Schnell verabschiedeten die Frauen sich von den jungen Eltern, als Davids Mutter noch einmal zu Elija trat. Sie musste den Kopf heben um ihm in die Augen zu sehen, aber das schien sie nicht zu stören.

 

„Es ist mein einziger Sohn. Ich dachte, ich hätte ihn verloren, aber das ist nicht der Fall. Ich möchte ihn auch in Zukunft nicht verlieren. Ebenso möchte ich nicht, dass ihm ein Leid geschieht, oder dass ihm vielleicht etwas das Herz bricht. Möge der HERR euch beiden gnädig sein und euch beschützen.“

Entschlossenen Schrittes folgte sie ihrer Tochter mitsamt dem Esel hinaus, bevor Elija ihr etwas antworten konnte.

„Eine bemerkenswerte Frau. Sie hat uns Dinge gebracht, die mehr wert sind als Weihrauch oder Gold. Etwas, was wir wirklich brauchen. Ich danke euch beiden für diese Hilfe.“

Yosef war sichtlich angetan von seinen neuen Errungenschaften und ging hinüber sie zu verstauen.
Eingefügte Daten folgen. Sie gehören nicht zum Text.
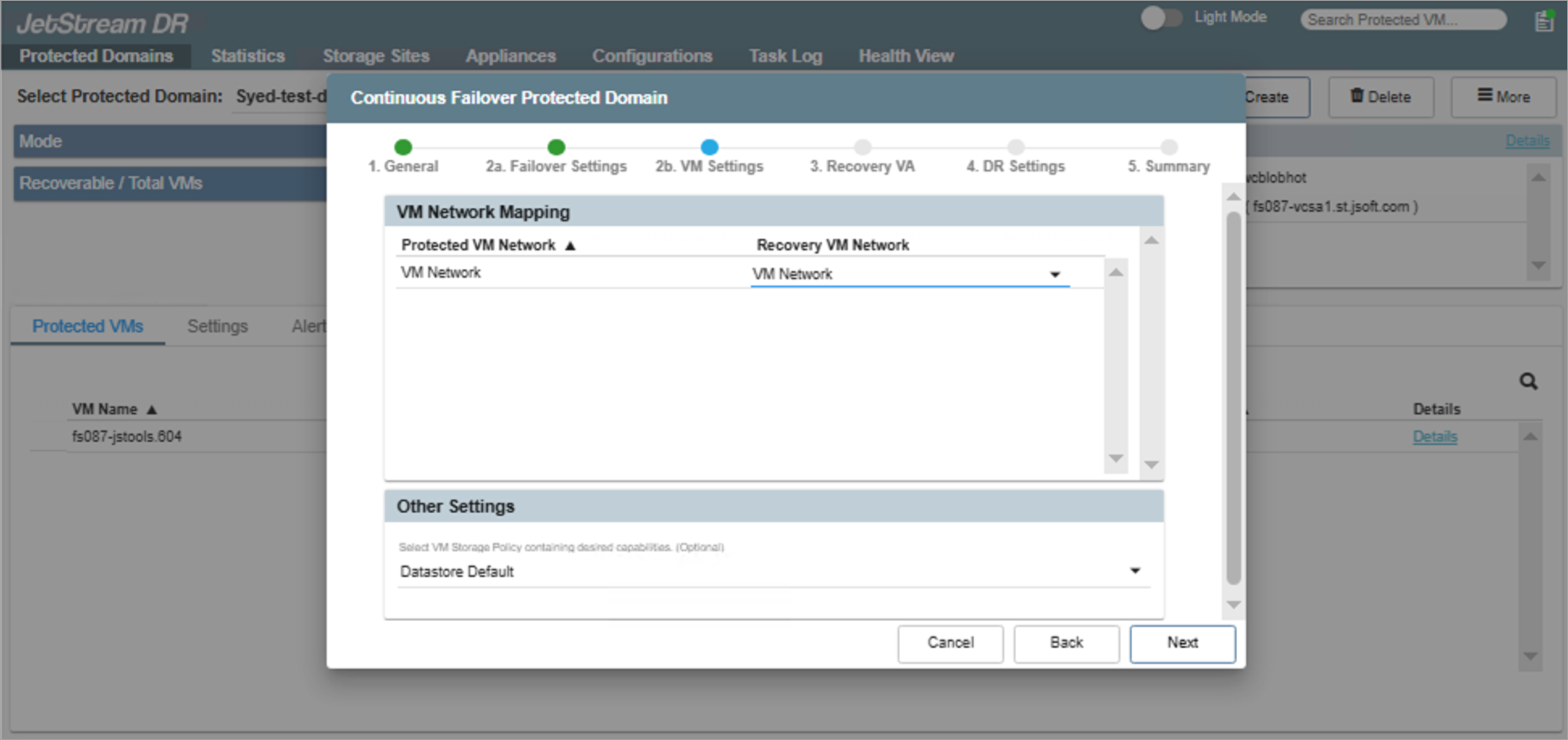1568x740 pixels.
Task: Click the 2a. Failover Settings step circle
Action: [x=556, y=147]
Elija bemerkte, dass David immer noch am Weidenkörbchen stand und mit strahlendem Gesicht dem kleinen Jeschua zusah.

„Ein netter junger Mann.“

Mirjam war wieder neben Elija getreten. Dieser nickt ernst.

Jetzt trat sie vor ihn und sah ihm direkt in die Augen.

„Du weißt, dass er dich liebt? Nicht wie einen Freund oder einen Bruder. Wenn er dich ansieht, erkennt man das Strahlen in seinem Gesicht.“

Elija spürte, wie er rot anlief. Ja, er glaubte es zu wissen – nein, er wusste definitiv, dass David ihn liebte.

„Und du? Liebst du ihn auch?“

Das war die Frage, vor der er sich gefürchtet hatte. Liebte er David?

„Ich bin mir nicht sicher. Alles spricht dagegen. Die Gebote des HERRN ... Die Ablehnung des Volkes. Ich weiß es nicht.“

„Du hast seine Mutter gesehen. Sie liebt ihn ohne Einschränkungen. Kannst du das auch? Hier oben seid ihr frei und allein – nun fast. Und der HERR? Warum glaubst du, schickt er dir jemanden mit Namen David? Prüfe deine Gefühle, denn der HERR wird nichts dagegen haben, wenn es wahre Liebe ist.“

Ja. Elija musste lächeln. Sein Hebräisch war schlecht, aber er wusste was es heißt. David – Geliebter.

Leise trat Elija an das Weidenkörbchen heran und sah hinein. Die strahlend blauen Augen blickten ihn fast wissend an und erinnerten an ein zweites Paar solcher Augen.

Als er sich aufrichtete, sah ihn David erwartungsvoll an. Elija senkte etwas seinen Blick.

„David, ich liebe dich.“

Ein Strahlen ging über Davids Gesicht und wäre nicht jemand in der Nähe gewesen, hätte er Elija umarmt und geküsst.

David und Elija gingen eng nebeneinander zum Ausgang, als sich Elija noch einmal umdrehte und zurückblickte zu dem Weidenkörbchen.

„Ja, es stimmt. Jeschua – Heilsbringer.“

Dann verließen beide Hand in Hand die Höhle.